Email of the day on the high cost of electric vehicle subsidies
Comment of the Day

May 17 2018

Commentary by Eoin Treacy

Email of the day on the high cost of electric vehicle subsidies

I just returned from a very eye-opening trip to Arizona, visiting Scottsdale (in the Sonoran desert) and the mountains of Northwestern Arizona. We flew into Phoenix and drove a lot. We saw zero Teslas. I'm told there are a few around Phoenix. But with the poor performance of electric vehicles in both cold and hot environments, it probably should not be shocking.

Going to Arizona from California is like going from lala land, where the majority of people are drinking weird kool-aid, to the real world, where people work for a living, dislike taxes, and are really concerned about the massive influx of Californians who are oddly leaving their dream state.

Electric car enthusiasts here in CA get the pleasure of paying $0.38/kwh for their electricity, FAR above the advertised $0.12/kwh, thanks to tiered billing and some of the highest real electric rates in the nation. When an electric car is parked in every driveway, neighborhood power distribution systems will be grossly overloaded (recharging typically starts after 6pm and finishes before 8am, compressing the "average" load on power networks). So, these systems will have to be replaced at taxpayer or ratepayer expense, with lower income people getting no benefits but definitely sharing substantially in the costs.

All this means that one of the highest tax states in the Union will become far higher taxed, both in direct taxes and indirect taxes like state mandated burdens on electricity ratepayers. Meanwhile gas taxes remain some of the highest in the nation, and will only go higher, putting yet more burden on the lower income folks. 

Meanwhile, the exodus of retirees naturally accelerates.

Eoin Treacy's view

Thank you for this illuminated article. Filling up in California right now is definitely resulting in sticker shock with premium at $3.67 at Costco and testing $4 on the westside of LA. Electric vehicles have come a long way in terms of both efficiency and range but still have a long way to go in order to fully displace the internal combustion engine. Thanks also for the educative report from Continental Economics which I’m sure will be appreciated by subscribers. Here is a section:

The newest ZEVs are impressive technologically. But there is no economic basis for the billions of dollars spent subsidizing their adoption. The entire premise for subsidizing ZEVs and the infrastructure needed to power them—reduced air pollution and lower CO2 emissions—is flawed.
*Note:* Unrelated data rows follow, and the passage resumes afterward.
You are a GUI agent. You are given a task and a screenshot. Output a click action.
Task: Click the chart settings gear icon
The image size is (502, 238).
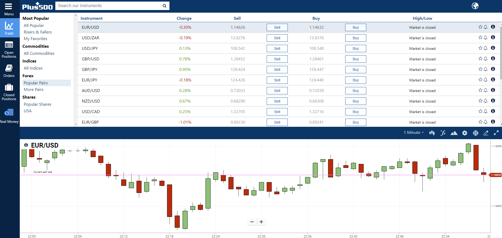pyautogui.click(x=465, y=133)
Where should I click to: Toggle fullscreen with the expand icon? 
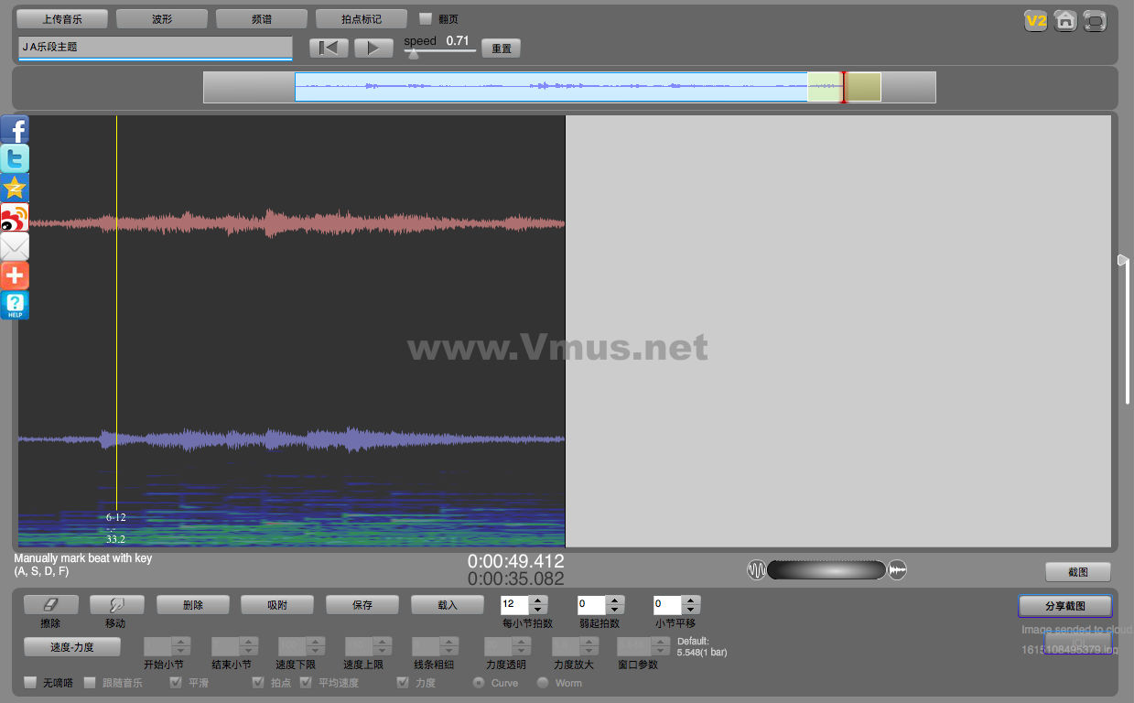[1095, 20]
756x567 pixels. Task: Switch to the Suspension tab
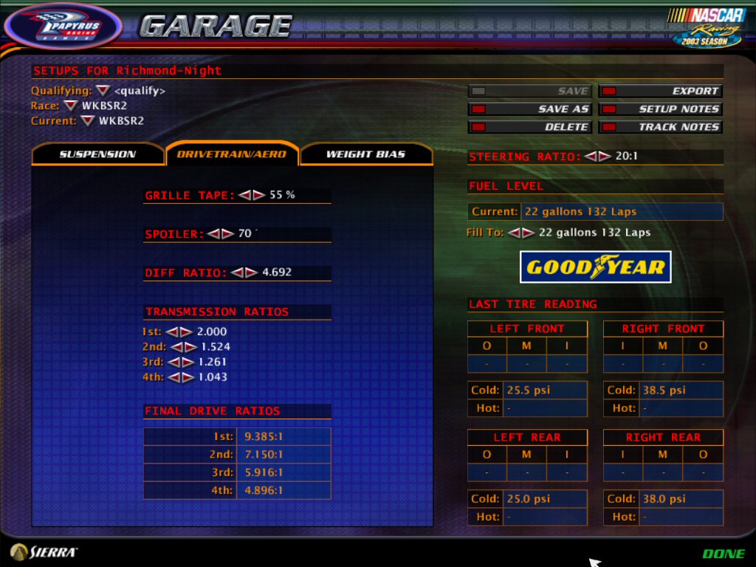click(x=97, y=154)
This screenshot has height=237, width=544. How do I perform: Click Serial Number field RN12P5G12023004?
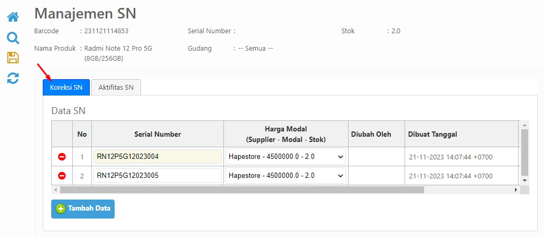coord(157,157)
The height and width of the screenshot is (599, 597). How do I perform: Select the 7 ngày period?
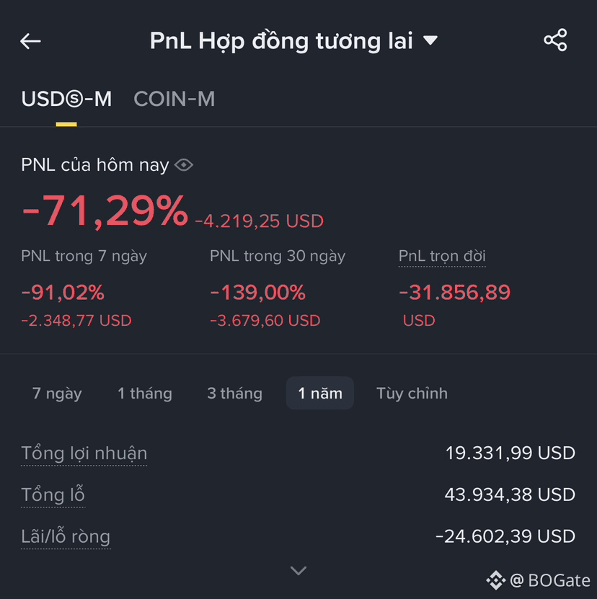(x=57, y=393)
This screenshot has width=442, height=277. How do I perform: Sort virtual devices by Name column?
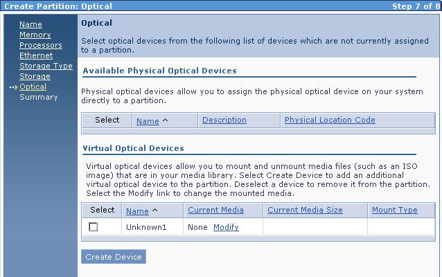tap(137, 211)
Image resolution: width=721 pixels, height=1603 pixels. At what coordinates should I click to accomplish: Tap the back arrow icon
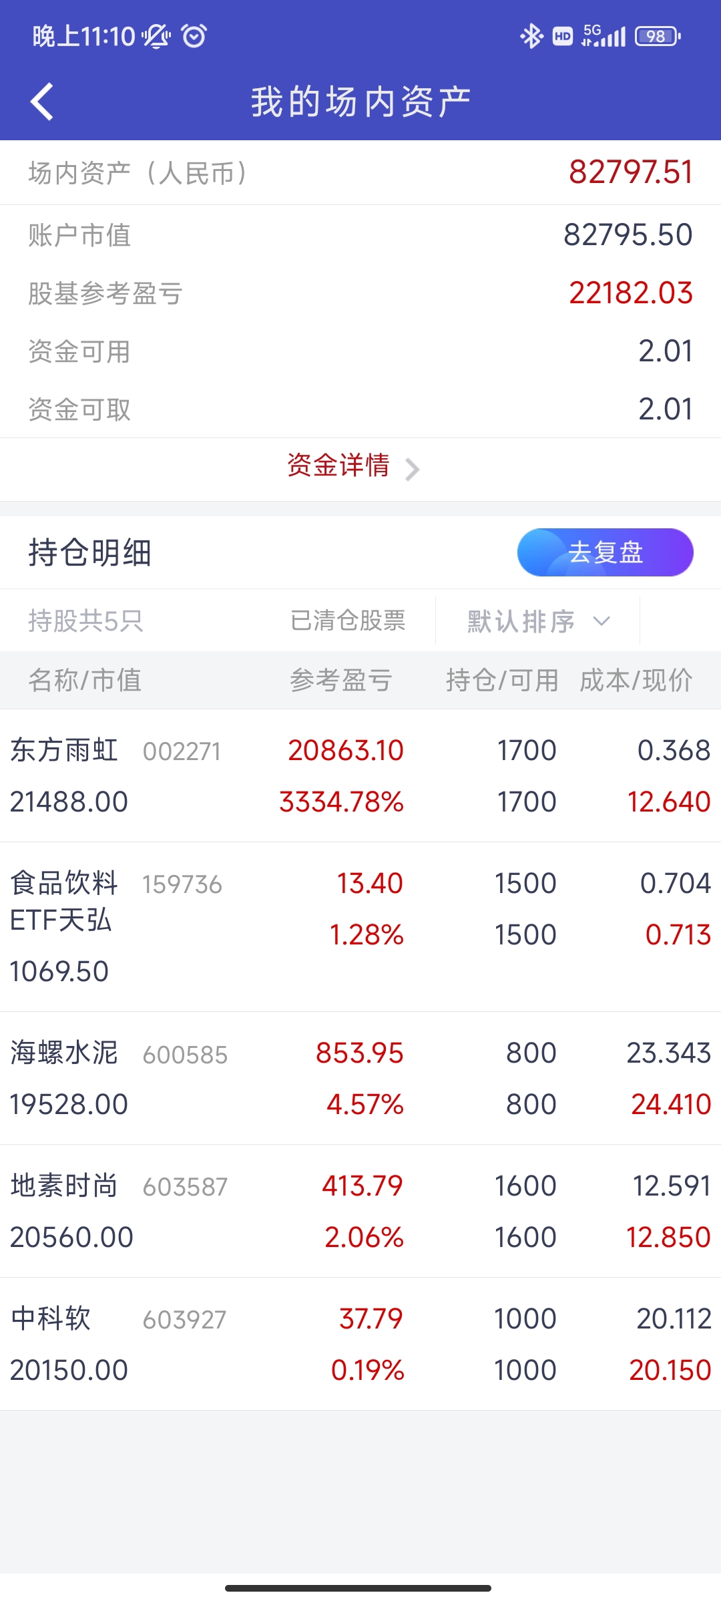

The simple fact is that, because of stringent emissions standards and low-sulfur gasoline, new ICVs today emit very little pollution, and they will emit even less in the future. Compared with new ICVs, ZEVs charged with the forecast mix of electric generation will emit more criteria air pollutants—SO2, NOx, and particulates—not less. And although ZEVs will emit less CO2 than ICVs, the projected reduction in CO2 emissions, below 1% of total forecast U.S. CO2 emissions, will have no measurable impact on climate and, hence, no economic value.

ZEV subsidies also impose disproportionate costs on lower-income consumers to benefit higher-income ones. Historically, ZEV purchasers have had much higher household incomes than average. Moreover, ZEV purchasers are primarily homeowners, who benefit not only from subsidies to purchase their vehicles but also from subsidies to install charging and solar PV systems.

ZEV purchasers who install behind-the-meter solar PV reap additional subsidies by not paying the full costs of providing them with backup power, not paying the full costs for upgrading local electric utility distribution systems to support their ZEVs, and not paying the full costs of utility-owned public charging stations that they can use.

This report makes the highly relevant point, which others have also made, that the primary environment benefit from electric vehicles lies not so much in that they are zero emission but rather in what the feed stock is for the electricity that is used to charge them. In the USA that is natural gas and coal primarily. In Europe it’s coal, nuclear, wind and solar. For the majority of Asia, it’s coal. Without a major shift in energy infrastructure electric cars might as well be burning coal.